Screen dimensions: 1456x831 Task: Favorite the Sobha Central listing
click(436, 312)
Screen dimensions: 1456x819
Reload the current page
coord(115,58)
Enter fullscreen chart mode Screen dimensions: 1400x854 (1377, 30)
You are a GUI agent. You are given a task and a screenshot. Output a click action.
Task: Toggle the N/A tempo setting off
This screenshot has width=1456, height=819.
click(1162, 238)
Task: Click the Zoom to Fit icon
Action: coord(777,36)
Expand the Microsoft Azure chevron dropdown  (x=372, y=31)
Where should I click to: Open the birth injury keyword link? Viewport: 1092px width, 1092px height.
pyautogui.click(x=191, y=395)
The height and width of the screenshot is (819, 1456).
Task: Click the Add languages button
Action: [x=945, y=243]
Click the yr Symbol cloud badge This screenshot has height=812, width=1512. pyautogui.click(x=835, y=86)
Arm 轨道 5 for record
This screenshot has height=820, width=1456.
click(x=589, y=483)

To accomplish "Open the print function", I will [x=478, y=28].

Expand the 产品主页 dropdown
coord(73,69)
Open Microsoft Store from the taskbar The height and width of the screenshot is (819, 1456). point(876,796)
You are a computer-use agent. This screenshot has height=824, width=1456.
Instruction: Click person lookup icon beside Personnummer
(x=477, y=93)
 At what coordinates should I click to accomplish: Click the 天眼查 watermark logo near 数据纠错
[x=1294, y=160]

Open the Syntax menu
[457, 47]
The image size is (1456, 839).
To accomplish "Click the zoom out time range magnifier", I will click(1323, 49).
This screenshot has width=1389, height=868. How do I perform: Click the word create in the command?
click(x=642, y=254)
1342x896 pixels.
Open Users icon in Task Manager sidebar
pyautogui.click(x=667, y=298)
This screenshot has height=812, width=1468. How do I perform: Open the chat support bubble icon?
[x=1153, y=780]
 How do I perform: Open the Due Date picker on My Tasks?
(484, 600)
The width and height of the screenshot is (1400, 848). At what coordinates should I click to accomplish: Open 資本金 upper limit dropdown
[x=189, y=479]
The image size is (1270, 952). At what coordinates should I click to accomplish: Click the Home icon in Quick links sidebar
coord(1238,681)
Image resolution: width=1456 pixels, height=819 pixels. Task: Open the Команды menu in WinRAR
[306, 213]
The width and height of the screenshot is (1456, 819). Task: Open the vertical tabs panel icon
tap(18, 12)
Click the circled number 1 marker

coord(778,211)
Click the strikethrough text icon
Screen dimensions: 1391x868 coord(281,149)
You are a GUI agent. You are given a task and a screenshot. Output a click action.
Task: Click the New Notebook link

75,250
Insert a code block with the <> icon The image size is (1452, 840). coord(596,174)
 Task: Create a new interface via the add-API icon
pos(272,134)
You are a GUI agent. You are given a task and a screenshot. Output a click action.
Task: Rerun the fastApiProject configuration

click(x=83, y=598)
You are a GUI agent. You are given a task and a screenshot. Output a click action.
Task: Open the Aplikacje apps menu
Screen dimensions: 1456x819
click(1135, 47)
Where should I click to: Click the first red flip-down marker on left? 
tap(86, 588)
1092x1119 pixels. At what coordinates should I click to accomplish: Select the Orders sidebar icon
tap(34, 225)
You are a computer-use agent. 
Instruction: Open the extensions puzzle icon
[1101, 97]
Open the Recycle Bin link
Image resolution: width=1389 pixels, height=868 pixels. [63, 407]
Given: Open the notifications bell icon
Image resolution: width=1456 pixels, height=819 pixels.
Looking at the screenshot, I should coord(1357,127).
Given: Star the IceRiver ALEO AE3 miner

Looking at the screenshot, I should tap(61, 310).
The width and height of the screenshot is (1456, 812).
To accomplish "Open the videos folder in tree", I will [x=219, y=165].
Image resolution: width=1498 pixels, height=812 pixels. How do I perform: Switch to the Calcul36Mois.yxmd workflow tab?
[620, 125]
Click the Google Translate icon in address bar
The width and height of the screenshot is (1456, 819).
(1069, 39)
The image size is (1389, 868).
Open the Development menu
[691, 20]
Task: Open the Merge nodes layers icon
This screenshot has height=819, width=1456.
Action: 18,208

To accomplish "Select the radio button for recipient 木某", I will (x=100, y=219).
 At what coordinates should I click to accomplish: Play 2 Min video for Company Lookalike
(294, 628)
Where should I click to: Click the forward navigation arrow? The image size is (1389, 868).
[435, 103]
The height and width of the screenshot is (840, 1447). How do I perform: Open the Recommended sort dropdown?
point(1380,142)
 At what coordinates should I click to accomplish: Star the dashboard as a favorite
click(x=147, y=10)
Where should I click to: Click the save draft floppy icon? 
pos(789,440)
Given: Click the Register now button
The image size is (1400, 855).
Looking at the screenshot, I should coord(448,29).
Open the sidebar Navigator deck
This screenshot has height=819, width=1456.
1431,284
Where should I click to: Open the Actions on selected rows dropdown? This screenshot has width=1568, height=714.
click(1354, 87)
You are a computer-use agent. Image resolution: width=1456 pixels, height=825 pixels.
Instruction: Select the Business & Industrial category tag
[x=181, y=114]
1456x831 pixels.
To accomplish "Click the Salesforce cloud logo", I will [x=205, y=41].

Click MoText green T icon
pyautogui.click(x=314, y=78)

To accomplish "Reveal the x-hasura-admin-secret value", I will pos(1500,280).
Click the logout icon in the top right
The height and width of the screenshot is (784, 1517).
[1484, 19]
● ● ● ●
The records above are to be given again in full, exactly as written.

## RESPONSE
Screen dimensions: 1456x831 Task: Favorite the Sobha Central listing
click(436, 312)
Screen dimensions: 1456x819
Reload the current page
coord(115,58)
Enter fullscreen chart mode Screen dimensions: 1400x854 (1377, 30)
You are a GUI agent. You are given a task and a screenshot. Output a click action.
Task: Toggle the N/A tempo setting off
This screenshot has width=1456, height=819.
click(1162, 238)
Task: Click the Zoom to Fit icon
Action: coord(777,36)
Expand the Microsoft Azure chevron dropdown  (x=372, y=31)
Where should I click to: Open the birth injury keyword link? Viewport: 1092px width, 1092px height.
pyautogui.click(x=191, y=395)
The height and width of the screenshot is (819, 1456).
Task: Click the Add languages button
Action: [x=945, y=243]
Click the yr Symbol cloud badge This screenshot has height=812, width=1512. pyautogui.click(x=835, y=86)
Arm 轨道 5 for record
This screenshot has height=820, width=1456.
click(x=589, y=483)

To accomplish "Open the print function", I will [x=478, y=28].

Expand the 产品主页 dropdown
coord(73,69)
Open Microsoft Store from the taskbar The height and width of the screenshot is (819, 1456). point(876,796)
You are a computer-use agent. This screenshot has height=824, width=1456.
Instruction: Click person lookup icon beside Personnummer
(x=477, y=93)
 At what coordinates should I click to accomplish: Click the 天眼查 watermark logo near 数据纠错
[x=1294, y=160]

Open the Syntax menu
[457, 47]
The image size is (1456, 839).
To accomplish "Click the zoom out time range magnifier", I will click(1323, 49).
This screenshot has width=1389, height=868. How do I perform: Click the word create in the command?
click(x=642, y=254)
1342x896 pixels.
Open Users icon in Task Manager sidebar
pyautogui.click(x=667, y=298)
This screenshot has height=812, width=1468. How do I perform: Open the chat support bubble icon?
[x=1153, y=780]
 How do I perform: Open the Due Date picker on My Tasks?
(484, 600)
The width and height of the screenshot is (1400, 848). At what coordinates should I click to accomplish: Open 資本金 upper limit dropdown
[x=189, y=479]
The image size is (1270, 952). At what coordinates should I click to accomplish: Click the Home icon in Quick links sidebar
coord(1238,681)
Image resolution: width=1456 pixels, height=819 pixels. Task: Open the Команды menu in WinRAR
[306, 213]
The width and height of the screenshot is (1456, 819). Task: Open the vertical tabs panel icon
tap(18, 12)
Click the circled number 1 marker

coord(778,211)
Click the strikethrough text icon
Screen dimensions: 1391x868 coord(281,149)
You are a GUI agent. You are given a task and a screenshot. Output a click action.
Task: Click the New Notebook link

75,250
Insert a code block with the <> icon The image size is (1452, 840). coord(596,174)
 Task: Create a new interface via the add-API icon
pos(272,134)
You are a GUI agent. You are given a task and a screenshot. Output a click action.
Task: Rerun the fastApiProject configuration

click(x=83, y=598)
You are a GUI agent. You are given a task and a screenshot. Output a click action.
Task: Open the Aplikacje apps menu
Screen dimensions: 1456x819
click(1135, 47)
Where should I click to: Click the first red flip-down marker on left? 
tap(86, 588)
1092x1119 pixels. At what coordinates should I click to accomplish: Select the Orders sidebar icon
tap(34, 225)
You are a computer-use agent. 
Instruction: Open the extensions puzzle icon
[1101, 97]
Open the Recycle Bin link
Image resolution: width=1389 pixels, height=868 pixels. [63, 407]
Given: Open the notifications bell icon
Image resolution: width=1456 pixels, height=819 pixels.
Looking at the screenshot, I should coord(1357,127).
Given: Star the IceRiver ALEO AE3 miner

Looking at the screenshot, I should tap(61, 310).
The width and height of the screenshot is (1456, 812).
To accomplish "Open the videos folder in tree", I will [x=219, y=165].
Image resolution: width=1498 pixels, height=812 pixels. How do I perform: Switch to the Calcul36Mois.yxmd workflow tab?
[620, 125]
Click the Google Translate icon in address bar
The width and height of the screenshot is (1456, 819).
(1069, 39)
The image size is (1389, 868).
Open the Development menu
[691, 20]
Task: Open the Merge nodes layers icon
This screenshot has height=819, width=1456.
Action: 18,208

To accomplish "Select the radio button for recipient 木某", I will (x=100, y=219).
 At what coordinates should I click to accomplish: Play 2 Min video for Company Lookalike
(294, 628)
Where should I click to: Click the forward navigation arrow? The image size is (1389, 868).
[435, 103]
The height and width of the screenshot is (840, 1447). How do I perform: Open the Recommended sort dropdown?
point(1380,142)
 At what coordinates should I click to accomplish: Star the dashboard as a favorite
click(x=147, y=10)
Where should I click to: Click the save draft floppy icon? 
pos(789,440)
Given: Click the Register now button
The image size is (1400, 855).
Looking at the screenshot, I should coord(448,29).
Open the sidebar Navigator deck
This screenshot has height=819, width=1456.
1431,284
Where should I click to: Open the Actions on selected rows dropdown? This screenshot has width=1568, height=714.
click(1354, 87)
You are a computer-use agent. Image resolution: width=1456 pixels, height=825 pixels.
Instruction: Select the Business & Industrial category tag
[x=181, y=114]
1456x831 pixels.
To accomplish "Click the Salesforce cloud logo", I will [x=205, y=41].

Click MoText green T icon
pyautogui.click(x=314, y=78)

To accomplish "Reveal the x-hasura-admin-secret value", I will pos(1500,280).
Click the logout icon in the top right
The height and width of the screenshot is (784, 1517).
[1484, 19]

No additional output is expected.